Snow White (Emilia Faucher as a child and Rachel Zegler as a young adult) lives in a castle with her parents, the Good King and Queen. They rule their kingdom with fairness, bravery, and love. They work together as a community, sharing the benefits of the fruits of the trees that grow in their valley. After her mother falls ill and passes away, her father meets a beautiful traveller, the Evil Queen (Gal Gadot) who inherits the kingdom when the king is sent off to war and doesn’t return. Snow White is turned into a servant, locked behind the walls of the castle while the villagers are turned into soldiers, carrying out the will of the evil Queen.
When the Evil Queen is told by her magic mirror that Snow White is the fairest in the land, she sends the Huntsman (Ansu Kabia) to take her deep into the forest and kill her. The Huntsman takes pity on Snow White and lets her run away where she is guided to the home of the seven dwarfs. Her forest adventures unite her with a group of bandits led by Jonathan (Andrew Burnap) who plot to take back the kingdom from the Evil Queen.
The movie stays close to the original animated feature. There are entire sequences that are frame for frame the same, with only a few alterations to make it appeal to a modern audience with an understandably different idea about what makes a princess in the twenty-first century. Instead of waiting for a prince to save her, Snow White leads the charge in taking back her kingdom from the Queen. The romance plot is still here but less instant and more in line with modern Disney romance stories with banter (in song also) between two characters who eventually fall in love.
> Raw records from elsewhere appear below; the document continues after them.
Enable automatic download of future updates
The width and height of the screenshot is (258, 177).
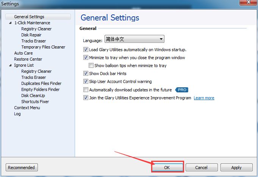click(x=86, y=90)
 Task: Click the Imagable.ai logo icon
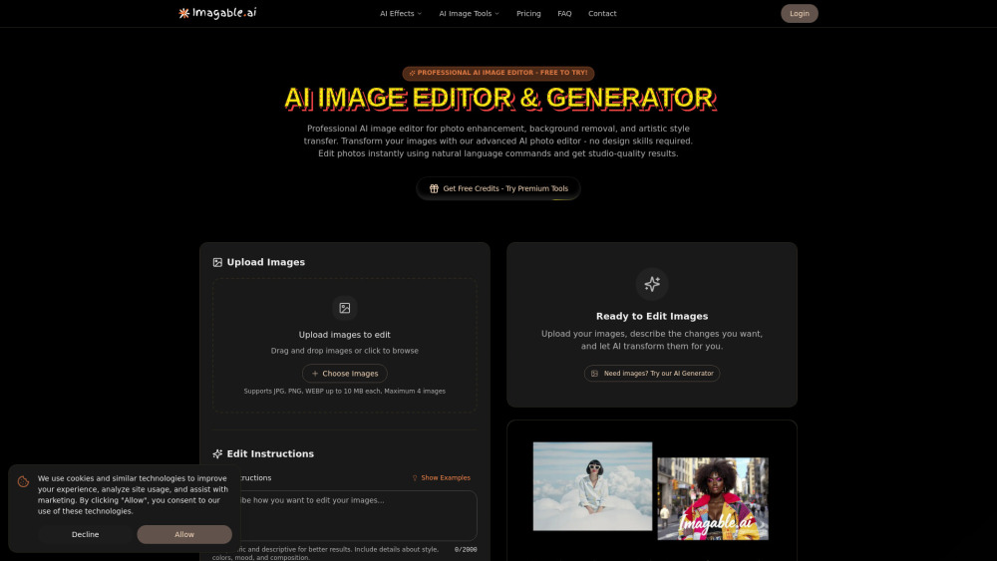point(184,13)
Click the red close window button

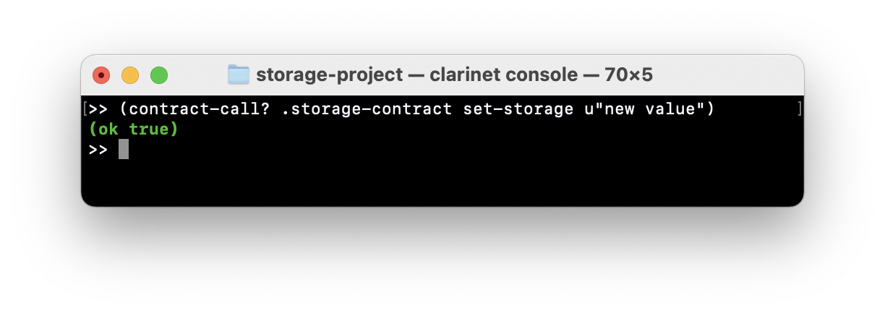pyautogui.click(x=101, y=75)
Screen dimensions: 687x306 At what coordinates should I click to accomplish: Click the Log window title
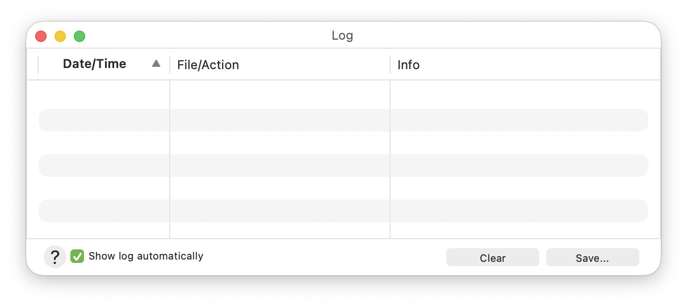pyautogui.click(x=342, y=36)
As a musical it delivers mixed results. The new songs like “Princess Problems” and even “Waiting on a Wish” pale in comparison to the classics from the original. They feel ripped straight out of the reject pile from The Greatest Showman and don’t add to the story. Fortunately, the classics like “Whistle While you Work” and “Heigh-Ho” are reinvigorated and build on the classic material becoming the best musical sequences in the film. Zegler a talented vocalist delivering bucketloads of old school Disney charm.
Director Marc Webb is no stranger to directing music based visual media, a lot of his early work was directing music videos (over one hundred) and he infuses that experience on-screen here perfectly. The reimagined Heigh-Ho sequence in the mines feels like it was inspired by the Seven Dwarfs Mine Cart ride at Walt Disney World, a flurry of colours, duelling mine cart races and singing CGI dwarfs make it one of the best musical numbers of the film.
While Zegler is front and centre her co-star Gal Gadot struggles. Her villain song is camp and hammy. Gadot’s Evil Queen is obsessed with beauty and using it to keep her power. One of the most iconic Disney villains ever is a (perhaps deliberately) camp pantomime who doesn’t feel particularly menacing.
Snow White manages to recapture the essence of the original animated feature and bring it into the contemporary milieu with a few tweaks and updates that make it a magical experience for kids. It will never reach the “Masterpiece” status of the original, but it does offer an updated lens on how we view true beauty and treat women. Snow White is carried by Rachel Zegler who is one of the best live action Disney princesses to date.